Every parent knows the milestone list. First smile. First laugh. First time rolling over. First solid food. First word. First steps. We've been given this checklist, and we dutifully mark it off — date logged, photo taken, posted to the family group chat.
But the date is almost never what you actually want to remember. What you want to remember is what it was like when it happened.
The Checklist Problem
Baby apps that track milestones treat them as binary events: did the thing happen, and when? First steps: March 14. First word: April 2. There's your record.
But "first steps: March 14" doesn't tell you anything about March 14. It doesn't tell you that she took three wobbling steps toward you and then sat down hard and looked genuinely surprised at herself. It doesn't tell you that you both burst out laughing. It doesn't tell you that you immediately called your mother and cried on the phone. It doesn't tell you that you spent the next hour just watching her practice, not doing anything else, not looking at your phone, completely present — which almost never happens anymore.
The date is the skeleton. You want the flesh.
How Early Days Handles Milestones
Early Days includes milestone tracking — a list of 50+ significant firsts that you can mark as they happen, with a date attached. That part is straightforward.
The difference is what happens next.
When you mark a milestone in Early Days, the app prompts you to write about it. Not with a generic "add notes" field, but with a specific question designed to unlock the story behind the event:
- First smile: "Where were you? What were you doing? Describe the exact moment it happened."
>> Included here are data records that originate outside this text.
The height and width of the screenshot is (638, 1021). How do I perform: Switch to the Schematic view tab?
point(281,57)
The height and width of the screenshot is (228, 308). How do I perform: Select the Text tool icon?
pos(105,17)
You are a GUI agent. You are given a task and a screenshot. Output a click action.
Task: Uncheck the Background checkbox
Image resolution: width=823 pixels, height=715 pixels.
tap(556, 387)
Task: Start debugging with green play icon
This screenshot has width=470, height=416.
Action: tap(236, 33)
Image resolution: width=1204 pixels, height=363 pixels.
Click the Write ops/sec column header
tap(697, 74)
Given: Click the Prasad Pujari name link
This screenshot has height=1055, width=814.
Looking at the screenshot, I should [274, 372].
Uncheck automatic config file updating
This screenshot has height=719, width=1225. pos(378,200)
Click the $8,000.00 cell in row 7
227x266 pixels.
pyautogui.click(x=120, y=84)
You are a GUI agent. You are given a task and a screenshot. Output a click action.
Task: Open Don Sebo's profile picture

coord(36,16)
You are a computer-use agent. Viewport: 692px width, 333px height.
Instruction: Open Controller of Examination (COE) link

- First steps: "How many steps? Who was there? What did it feel like to watch?"
- First word: "What did they say? Was it directed at someone? How certain are you this was actually a word?"
- First laugh: "What caused it? Describe the sound as specifically as you can."
You don't have to answer the prompt. But it's there, because we know that three weeks later, you won't remember the specific details unless you wrote them down on the day.
The Journal Entry as the Primary Record
In Early Days, milestones are attached to journal entries — not the other way around. The entry is the thing. The milestone tag is just a way to find it later.
This means your milestone record isn't a list of dates. It's a collection of stories. When you search "first smile," you don't get a date — you get the entry you wrote on that day, with everything you captured: the photo, the voice note, the paragraph you typed, the specific details you'll forget by next year but have preserved forever.
The Milestone Prompts You Won't Find Elsewhere
Standard milestone lists cover the observable firsts: rolling over, sitting up, first tooth, first solid food. Early Days includes these. But we've extended the list to capture the less-clinical milestones that parents actually remember:
- First time recognizing your face — different from first smile, and often more moving
- First time reaching for you deliberately — the moment they chose you
- First night you slept more than four hours — yes, this deserves to be documented
- First time laughing at something they found funny — not just a reflex, but a sense of humor
- First time they comforted you — the moment the relationship became reciprocal
- First time you forgot you were tired — the moment you were just present, and it was enough
These aren't in the pediatric checklist. But they're often the ones parents cry about at the baby shower retrospective five years later.
Milestones and the Monthly Summary
When Early Days generates your monthly AI summary, milestone entries carry special weight. The summary will specifically call out the firsts from the past month — "This was the month of the first real laugh, which by multiple accounts sounded like a very startled bird" — and weave them into the narrative of the month as a whole.
This is the difference between a record and a story. Milestones become plot points, not just data points. The summary gives them context: what else was happening in your family that week, how the milestone fit into the arc of the month, what it meant.
A Note on Timing
Parents sometimes feel guilty about logging milestones after the fact — "she actually rolled over a week ago but I just remembered to mark it now." Don't. Early Days lets you backdate both milestones and journal entries. The exact date matters less than the entry attached to it.
A slightly imprecise "sometime in mid-March" with a rich entry describing everything about the moment is infinitely more valuable than an exact date with no context. Write the entry. Get the date approximately right. That's enough.
Frequently Asked Questions
How many milestones does Early Days track?
Early Days tracks 50+ milestones, including the standard developmental firsts (smile, laugh, rolling over, sitting, crawling, first words, first steps) plus a wider set of emotional and relational milestones not typically found in clinical tracking apps. The list is curated to capture what parents actually remember, not just what pediatricians measure.
Can I add custom milestones?
Yes. Early Days lets you create custom milestone entries for firsts that are specific to your family — a first trip on an airplane, first time at the beach, first time meeting a particular family member. Custom milestones work the same way as standard ones: they prompt a journal entry and appear in your monthly summary.
Can I log a milestone I forgot to record at the time?
Yes. Early Days allows backdating on both milestones and journal entries. If you remember that your baby's first step happened three weeks ago, you can add the milestone with the approximate date and write the entry today. An imprecise date with a rich entry is far more valuable than a precise date with no context.
Do milestone entries appear in the AI weekly and monthly summaries?
Yes. Milestone entries are highlighted in weekly and monthly summaries and woven into the narrative as significant moments. The AI summary will reference specific milestones by name and give them context relative to everything else happening in your family that week or month.